I arrived in Amsterdam on the Wednesday of Chocoa and went directly from Centraal Station to the venue - the Beurs van Berlage.
My Thursday and Friday were spent moderating The Chocolate Makers Forum, and because I had taken on the moderator role, I told the organizers that I would be happy to jump in and take over tasting sessions if a presenter did not show up, but I did not want to commit to doing tastings of my own.
Somehow this was interpreted as my giving permission schedule tasting sessions for Saturday and on Sunday.
To make things even more fun, I did not learn about this until Friday after the Chocolate Makers Forum ended, when I just happened to pick up a copy of the program. Which is when I also learned the topic for my sessions:
How to taste the impact of soil conditions, climate, and the care and attention of the farmers and chocolate makers …
Really? Seriously? This was not a topic I would normally even begin to try to attempt without a lot of preparation and I would want a lot more than 45 minutes to present, especially when presenting to an audience of 100 non-professionals. And, of course, by the time I found out what I had been signed up for, it was impossible to change because it was in the printed program and on all the signage.
If I had the time to prepare, I would have liked to have worked with raw and roasted beans, liquor and chocolate, but I would still have started with an industrial chocolate. But, I had less than 24 hours to come up with an approach and find whatever I needed before the first tasting and no facilities to do anything from scratch.
So, what to do? Fortunately, I was at a chocolate festival … and one where, luckily for me, there were be a lot of raw cocoa beans, even if there were no roasted beans or liquors.

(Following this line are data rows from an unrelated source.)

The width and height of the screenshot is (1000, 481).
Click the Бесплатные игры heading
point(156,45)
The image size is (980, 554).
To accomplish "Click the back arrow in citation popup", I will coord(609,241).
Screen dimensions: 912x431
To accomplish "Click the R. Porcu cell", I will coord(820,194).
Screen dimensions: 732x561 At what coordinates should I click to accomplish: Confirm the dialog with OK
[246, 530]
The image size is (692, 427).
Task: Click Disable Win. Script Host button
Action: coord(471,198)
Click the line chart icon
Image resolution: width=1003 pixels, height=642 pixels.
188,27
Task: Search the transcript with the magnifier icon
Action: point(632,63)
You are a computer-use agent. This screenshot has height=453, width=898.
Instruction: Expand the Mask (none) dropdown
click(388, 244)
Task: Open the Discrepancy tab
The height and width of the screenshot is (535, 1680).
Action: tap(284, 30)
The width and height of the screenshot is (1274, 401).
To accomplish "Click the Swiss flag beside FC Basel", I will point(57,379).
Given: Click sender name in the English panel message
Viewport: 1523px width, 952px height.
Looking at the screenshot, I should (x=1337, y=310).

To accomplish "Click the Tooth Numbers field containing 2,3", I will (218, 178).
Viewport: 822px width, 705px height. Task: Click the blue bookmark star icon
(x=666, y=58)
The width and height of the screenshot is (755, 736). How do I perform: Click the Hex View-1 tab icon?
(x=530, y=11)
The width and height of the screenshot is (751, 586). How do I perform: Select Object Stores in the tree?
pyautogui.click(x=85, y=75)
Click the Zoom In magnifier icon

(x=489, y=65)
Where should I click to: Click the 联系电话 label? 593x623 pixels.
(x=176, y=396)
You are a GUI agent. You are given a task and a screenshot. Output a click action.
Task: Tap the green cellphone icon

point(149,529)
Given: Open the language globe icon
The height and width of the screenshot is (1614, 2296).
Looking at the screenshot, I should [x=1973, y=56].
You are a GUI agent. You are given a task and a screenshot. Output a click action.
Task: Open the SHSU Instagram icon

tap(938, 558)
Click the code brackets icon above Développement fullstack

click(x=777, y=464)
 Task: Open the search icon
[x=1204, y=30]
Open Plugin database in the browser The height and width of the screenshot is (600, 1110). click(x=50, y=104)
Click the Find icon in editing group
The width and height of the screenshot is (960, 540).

I decided to make my entry point into the session what I perceive to be the difference between craft chocolate makers and industrial chocolate makers. In my mind, industrial producers are defined by the requirement to be consistent and craft producers not so much. I seem them as the flip sides of a coin.
Using an unidentified dark chocolate from Callebaut - a Chocoa sponsor that sampled liberally so I was able to get my hands on many bars - I explained the process of how industrial chocolate makers can create chocolate with a consistent flavor profile despite the fact that the beans are an agricultural product and can vary. Through blending and the use of vanilla - which is a masking aroma - consistency is achieved, though at the expense of interesting varietal nuance in the beans.
From there I had the great good fortune to be able to taste some chocolates and the beans they were made from. I was able to sample a 100% Madgascar from Chocolats Madagascar/Chocolaterie Robert following it up immediately with the beans so that the audience could get a glimpse of the evolution of flavor from bean to chocolate - with both in their mouth at the same time.
I followed that combination up with two chocolates made from beans from Java. One was from Van Dender in Belgium and the other from Morin in France. Because I also had the (unroasted) beans - which were passed around in a bag - the audience got to smell and taste the beans and then taste the differences in the two chocolates which are actually quite different, with one preserving a strong smoky character that is common in Javanese beans (with smoke normally considered to be a defect) and the other with a more delicate smoky note. Two chocolate makers, each with their own aesthetic, producing recognizably different chocolates from the same beans.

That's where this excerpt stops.